En septembre 2025, ils avaient annoncé conjointement leur retrait de la CPI, la qualifiant d’«instrument de répression néo-coloniale aux mains de l’impérialisme».
Dans un communiqué transmis mardi à l’AFP, la CPI dit avoir reçu le 18 juin une notification de demande de sortie de l’institution de la part du Niger, dirigé par le général Abdourahamane Tiani.
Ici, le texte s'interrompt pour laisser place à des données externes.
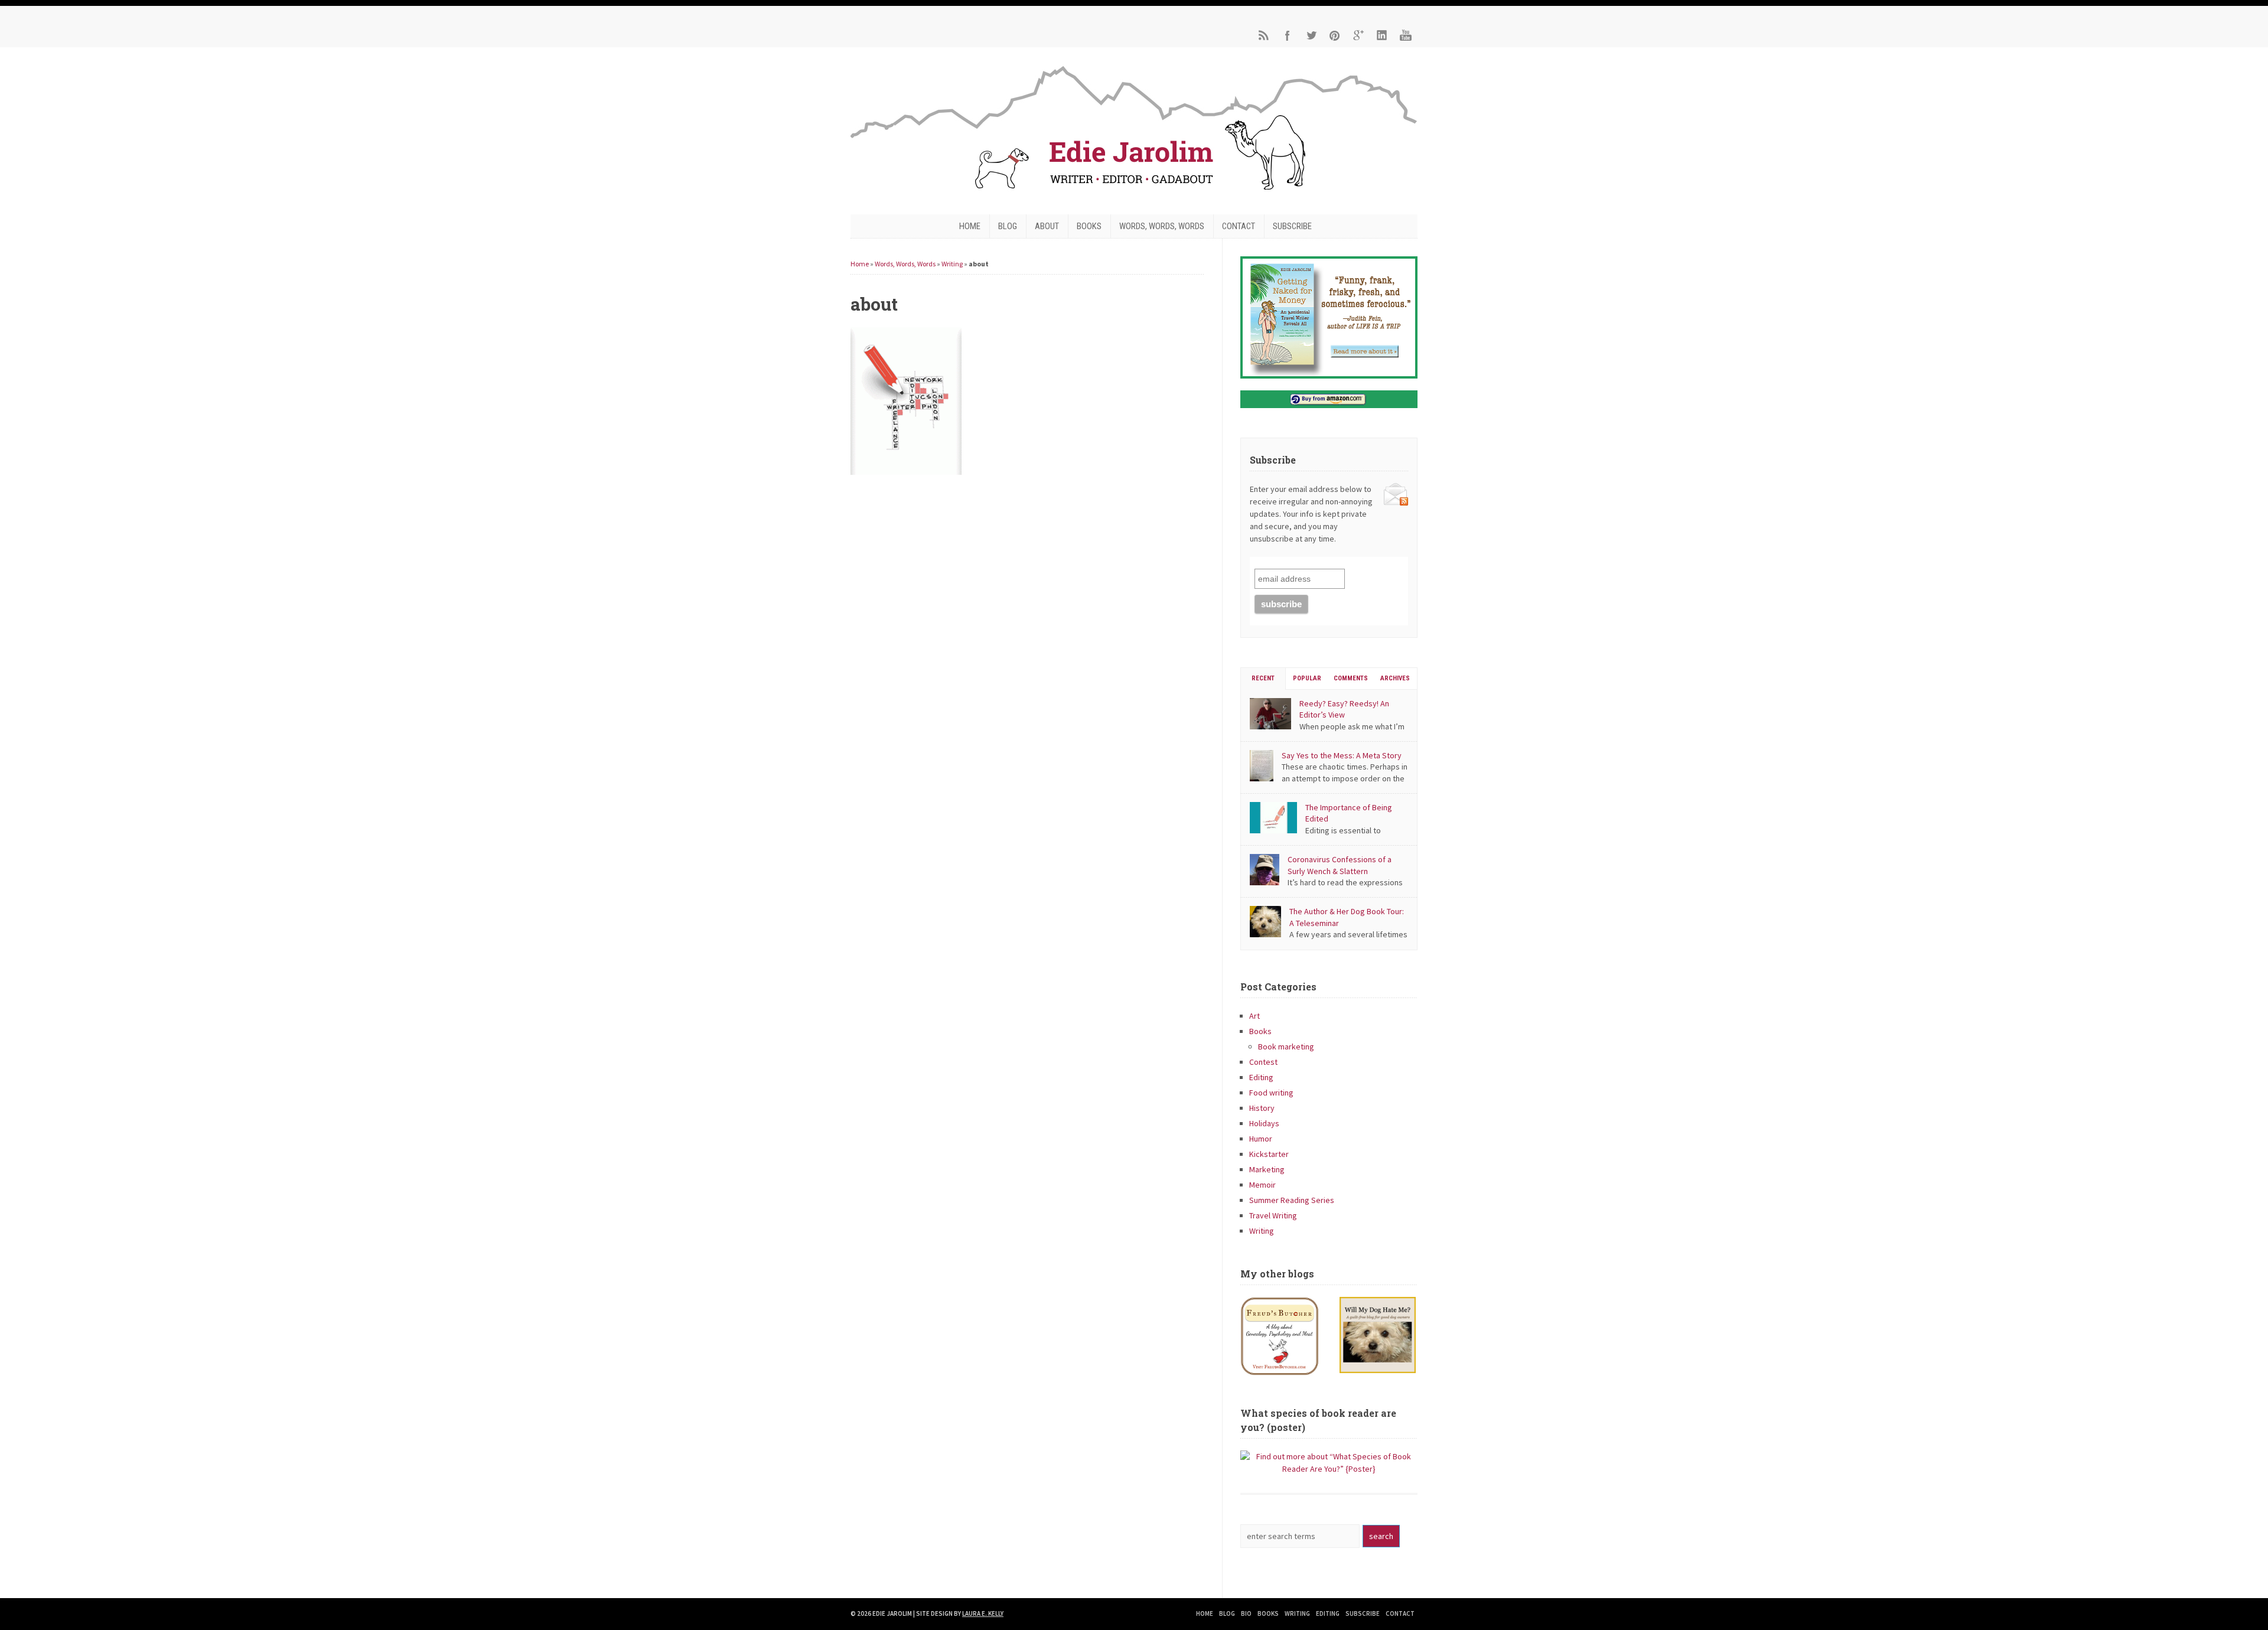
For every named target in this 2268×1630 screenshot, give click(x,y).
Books (1089, 226)
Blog (1007, 226)
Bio (1246, 1613)
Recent (1263, 678)
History (1262, 1108)
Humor (1260, 1138)
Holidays (1264, 1123)
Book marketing (1286, 1046)
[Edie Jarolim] (1134, 193)
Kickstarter (1269, 1154)
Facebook (1287, 35)
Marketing (1267, 1169)
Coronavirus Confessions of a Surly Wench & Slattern (1340, 865)
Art (1254, 1015)
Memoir (1262, 1184)
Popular (1307, 678)
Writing (952, 263)
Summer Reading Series (1291, 1200)
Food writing (1271, 1092)
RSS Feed (1264, 35)
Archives (1395, 678)
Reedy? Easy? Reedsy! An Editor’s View (1344, 709)
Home (969, 226)
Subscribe (1292, 226)
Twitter (1311, 35)
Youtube (1406, 35)
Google (1358, 35)
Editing (1261, 1077)
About (1047, 226)
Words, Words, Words (1161, 226)
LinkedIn (1382, 35)
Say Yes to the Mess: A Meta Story (1342, 755)
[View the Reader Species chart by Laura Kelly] (1329, 1468)
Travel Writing (1273, 1215)
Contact (1238, 226)
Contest (1263, 1062)
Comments (1351, 678)
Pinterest (1335, 35)
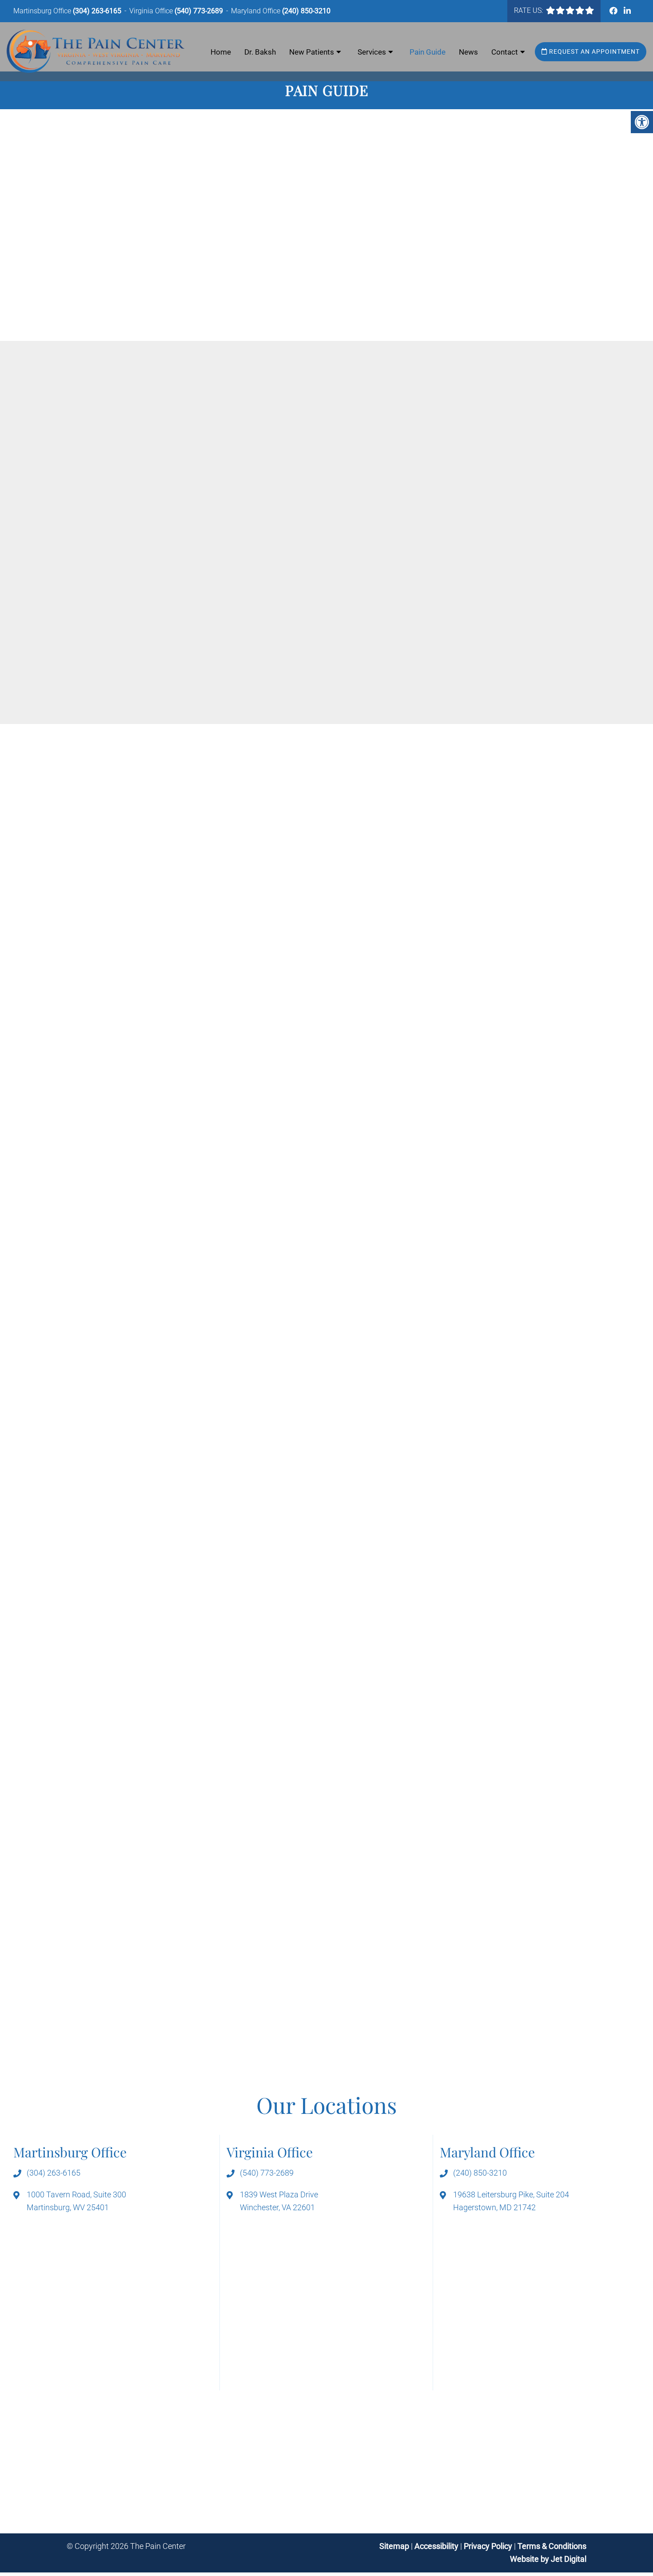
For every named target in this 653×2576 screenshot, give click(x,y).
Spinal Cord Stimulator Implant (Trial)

Cette demande «prendra effet le 18 juin 2027, soit un an après la date de réception de la notification», conformément aux règlements de la CPI, précise-t-elle.
Le Niger doit toutefois continuer à honorer ses obligations au sein de la CPI jusqu’à la prise d’effet de son retrait, précise l’institution.
«Bien que l’adhésion à un traité ou le retrait de celui-ci demeure un droit souverain des États en droit international, nous regrettons toute décision de se soustraire à l’effort collectif visant à mettre fin à l’impunité pour les crimes internationaux les plus graves», ajoute la Cour.
La CPI n’a pas évoqué pas les cas du Mali et du Burkina.
Fondée en 2002, la Cour pénale internationale a pour mission de poursuivre les auteurs des crimes les plus graves commis dans le monde, lorsque les pays n’ont pas la volonté ou la capacité de le faire eux-mêmes.
L’institution comptait jusqu’à présent 125 membres. Les Etats-Unis et la Russie n’en font pas partie, ni Israël, la Chine ou la Birmanie.
Elle essuie régulièrement des critiques, notamment dans les pays africains où elle est accusée de poursuivre majoritairement des personnalités du continent.